Day 6
Boat of Garten to Aviemore 6 miles
The penultimate evening was spent in the Boat Hotel, situated next to the station, along with good food and beer. The place was surprisingly busy for a snowy December evening and there was a pleasant buzz around the place. It did mean a precarious walk back to the B&B, as the outside temperature dropped and the ground was began to freeze.
Boat of Garten Station
Breakfast was left until a civilised hour, with only six mile to walk we could afford to take our time. Not too much time, there was still a train to catch! We left around 9, after enjoying a breakfast side show of our host shouting at his theiving dog, who would pinch things from the kitchen worktop given any small oppertunity.
This was treacherous
Outside it was freezing, the clodest start so far. Overnight the snow had turned to ice, and both the road and pavement were like walking on a skating rink. Ice skates would’ve been more appropriate than walking boots!
Leaving Boat of Garten we passed a series of houses, all well spaced from each other along a metalled road. It was like learning to walk all over again, as we tottered on our way to Aviemore, the smallest slope becoming a major challenge. I love my walking poles!
The tarmac gradually turned to gravel, although it was difficult to tell where, and the houses thinned out, leaving the occasional isolated cottage, smoke gently rising from chimneys. A runner passed us coming the other way, and I thought we were daft until I saw him. A little further on a large human shaped mark in the snow betrayed where he had slipped an fallen over.
The path crossed under the railway and took to a rather attractive path leading over moorland. There were fantastic open views of the hills around us, they seemed to have crept close without us even noticing. I couldn’t help feeling a little disappointed too, there was a sense that the Speyside Way was just beginning to get really good.
Skis would have been better!
The railway was a companion for most of the walk, and I could just imagine the steam trains trundling past in the summer, full of happy tourists, trundling past. It was all quiet now though as we gradually approached Aviemore.
Snowy Path
We reached a golf course which, along with a few dog walkers, heralded our approach to the outskirts of Aviemore. It had also started to sleet, a quite horrible mix of rain and ice. It was now a case of heads down, as we crossed under the two railway lines, the first preserved, the second the main line, and skirted a housing estate to the main road through the town. As always on these walks busy traffic comes as a bit of a shock to the system after days of relative seclusion, and this was no different. Despite the weather there was a bustle about the town.
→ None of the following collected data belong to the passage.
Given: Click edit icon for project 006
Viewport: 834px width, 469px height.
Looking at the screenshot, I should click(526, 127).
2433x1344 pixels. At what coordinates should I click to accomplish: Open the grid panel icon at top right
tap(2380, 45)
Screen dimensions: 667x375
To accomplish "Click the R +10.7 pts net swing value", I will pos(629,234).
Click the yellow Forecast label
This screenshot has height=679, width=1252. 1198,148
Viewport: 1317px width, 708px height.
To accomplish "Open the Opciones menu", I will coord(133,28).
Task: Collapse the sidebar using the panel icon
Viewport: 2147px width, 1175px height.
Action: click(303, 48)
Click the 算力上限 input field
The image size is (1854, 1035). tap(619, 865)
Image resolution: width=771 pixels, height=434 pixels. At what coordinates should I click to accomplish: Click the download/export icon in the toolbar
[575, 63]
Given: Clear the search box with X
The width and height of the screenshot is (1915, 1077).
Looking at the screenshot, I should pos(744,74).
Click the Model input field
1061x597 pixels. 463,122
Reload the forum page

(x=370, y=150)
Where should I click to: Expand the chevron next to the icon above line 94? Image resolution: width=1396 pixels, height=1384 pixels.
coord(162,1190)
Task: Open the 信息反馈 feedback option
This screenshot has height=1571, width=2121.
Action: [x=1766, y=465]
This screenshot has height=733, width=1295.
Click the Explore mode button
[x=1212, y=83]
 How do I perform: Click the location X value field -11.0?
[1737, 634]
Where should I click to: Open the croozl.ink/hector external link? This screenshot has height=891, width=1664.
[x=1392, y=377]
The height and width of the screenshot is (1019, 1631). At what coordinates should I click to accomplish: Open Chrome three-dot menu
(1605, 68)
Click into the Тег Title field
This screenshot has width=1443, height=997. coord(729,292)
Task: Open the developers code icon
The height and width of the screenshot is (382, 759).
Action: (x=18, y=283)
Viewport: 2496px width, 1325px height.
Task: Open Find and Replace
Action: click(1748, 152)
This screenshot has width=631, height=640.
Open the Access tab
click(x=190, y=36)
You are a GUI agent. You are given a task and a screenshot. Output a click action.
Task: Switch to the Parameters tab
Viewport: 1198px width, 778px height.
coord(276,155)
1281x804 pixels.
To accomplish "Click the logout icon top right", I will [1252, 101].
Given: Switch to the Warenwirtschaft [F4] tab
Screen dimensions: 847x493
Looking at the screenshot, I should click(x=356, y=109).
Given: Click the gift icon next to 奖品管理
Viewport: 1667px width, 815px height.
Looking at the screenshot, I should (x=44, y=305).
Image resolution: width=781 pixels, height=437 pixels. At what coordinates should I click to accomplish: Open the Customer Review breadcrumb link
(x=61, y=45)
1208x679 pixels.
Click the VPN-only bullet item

Hills looking very atmospheric
The waymarked route headed off across the road, part of the new extension towards Kincraig while we turned left to head down the mainstreet towards the station, the town looking rather gray and forlorn in the dreich weather. We’d left plenty of time to complete the walk, so with a couple of hours or so before our train, we investigated a couple of the outdoor shops, before settling down for some tea and a baked potato in a cafe as the sleet turned to heavy rain outside. We’d finished just in the nick of time!
Day Rating 7/10
While a short day a pleasant enough walk between Boat of Garten and Aviemore. The moorland section would be a delight in the summer with wildlife abounding, plus there is the railway interest as well.
Overall Rating 46/60 77%
I have to admit that my expectations for the Speyside Way were unusually low, mainly as I had a preconcieved idea that much of the walking was along old railway track bed, which I find tends to get very tedious. In the end it was only really the one day, and while at times, it did get a little boring, there was enough about the route to keep up interest – distilleries and preserved stations coming thick and fast.
The weather closing in near Aviemore (the camera didn’t like the sleet)
The rest of the route, however, was a very enjoyable hike without being spectacular. The initial coastal walk (the dolphins a real bonus), the pine forest, wildlife to mention just a few few things – the weather made things interesting too. It’s safe to say that my expectations were exceeded comfortably. All that remains is to complete the Tomintul Spur (a weekend jaunt) to complete the route. The only downside is that the route feels like it is just starting to get really good as you approach Aviemore, as you’re about to finish.
However, there is the potential to link in a longer walk with the (currently unwaymarked) East Highland Way which links from Aviemore to Fort William, giving a much more interesting route of around 150 miles, give or take.
It’s also a great trail to cut you’re teeth on if new to the game, as in general the walking is pretty gentle. The worst part was the enclosed path through the farmland, which was quite frankly a pain.
So overall, an enjoyable trail without being especially outstanding and perfect for any time of year. Oh, and there’s whisky. What’s not to like!